6. Total Compute Budget
Total tokens: 14B
Compute (FWD+BWD): ~6 × 14B × 163M = 1.37 × 10^19 FLOPs
Wall time: 75.4 hours
GPU-hours: 75.4 GPU-hours on RTX 4070
RTX 4070 TDP: 200W, actual: 208W
Energy: 75.4h × 0.208 kW ≈ 15.7 kWh
Compare to GPT-2’s original training: OpenAI used 256 TPU v3s for GPT-2 1.5B. You trained 124M on a single consumer GPU in 3 days.
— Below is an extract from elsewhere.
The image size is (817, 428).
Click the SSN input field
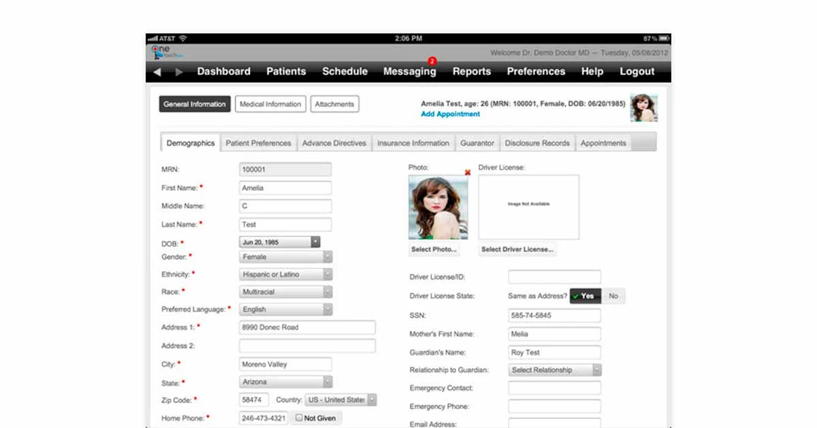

The relative cost is illustrative of how much compute has democratized.
7. What the Model Actually Learned
At val_loss ~2.08 (best), the model is generating code with:
- Correct indentation structure (Python, JavaScript patterns)
- Plausible function signatures and variable names
- Basic control flow (
if/else,for,return)
At val_loss 3.47 (final), generation quality is actually worse on unseen code despite having seen more training steps — the distribution gap between the model’s internalized training data and the val shard is real.
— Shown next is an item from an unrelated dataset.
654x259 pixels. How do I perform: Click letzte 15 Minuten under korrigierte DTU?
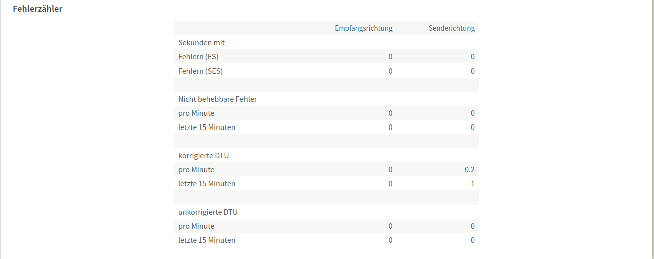click(207, 184)
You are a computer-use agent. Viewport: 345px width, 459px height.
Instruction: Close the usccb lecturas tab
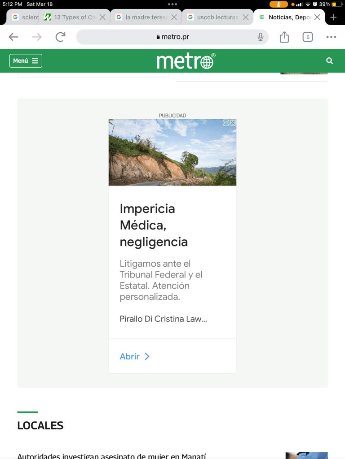pyautogui.click(x=245, y=17)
8. Lessons / What to Do Next
Immediate fix for the current run:
# Add to train.py: save checkpoint only when val_loss improves
if val_loss < best_val_loss:
best_val_loss = val_loss
torch.save(checkpoint, 'ckpt_best.pt')
For the next run — fix the overfitting:
-
Early stopping at step ~80k — you have 14B tokens but the model saturates at ~2.5B (Chinchilla). Train to 80k steps (~2.6B tokens) with the same LR schedule compressed.
-
Add dropout —
dropout=0.1will slow overfitting at the cost of ~5% throughput. -
More val diversity — 1 val shard is a weak signal. Use 3-5 different language shards as val to catch language-specific overfitting.
-
Scale up — the AMI MI300X you used for GPT-2 760M can train this 124M to Chinchilla-optimal in ~6-8 hours. Or use it to train a 760M on this same 14B token dataset:
6 × 14B × 760M ≈ 6.4 × 10^19 FLOPs— doable in ~12-15h on the MI300X vs months on 4070. -
Evaluate properly — perplexity on HumanEval snippets or pass@k on simple completions would give a concrete code quality metric beyond val_loss.
Bottom line: Clean end-to-end run. 75 hours, 14B tokens, consumer hardware, custom pipeline. The real win is the infrastructure — download → tokenize → train → checkpoint works. The model peaked at step ~70k (val_loss 2.08) and the late-stage degradation is expected from training 5.6× past Chinchilla on a fixed dataset with no regularization. Next run: early stopping + compressed schedule = better model in 1/5 the time.